Checkpoint Tuning Question

Started by Dan Armbrustalmost 17 years ago28 messagesgeneral
Jump to latest
#1Dan Armbrust
daniel.armbrust.list@gmail.com

I'm running a steady state test where I am pushing about 600 queries
per second through a Posgres 8.3 system on an 8 CPU Linux system.
It's a mix of inserts, updates, and deletes on a few tables - the two
biggest ones probably have about 200,000 rows.

Harddrive is just a simple, run-of-the-mill desktop drive.

Here are parameters that I have changed from defaults:

shared_buffers =100MB
synchronous_commit=off

And, after noting complaints in the log file about checkpoint intervals, I set:

checkpoint_segments=10

Then I turned on slow query logging for queries that take more than 1
second, and checkpoint logging.

Typically, I see no slow queries. The system handles the load just fine.
Once in a while, I'll see a query that takes 3 - 5 seconds.

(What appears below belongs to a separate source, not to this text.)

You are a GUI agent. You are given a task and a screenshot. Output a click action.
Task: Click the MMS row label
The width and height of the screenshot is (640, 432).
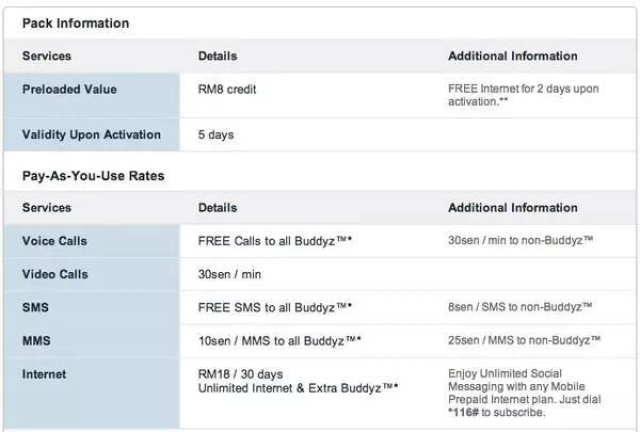38,340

However, once the checkpoint process begins, I get a whole flood of
queries that take between 1 and 10 seconds to complete. My throughput
crashes to near nothing. The checkpoint takes between 45 seconds and
a minute to complete.

After the checkpoint completes - the system returns to having very few
slow queries, and the keeps up with the load fine.

Is there anything I can do to prevent the occasional slow query?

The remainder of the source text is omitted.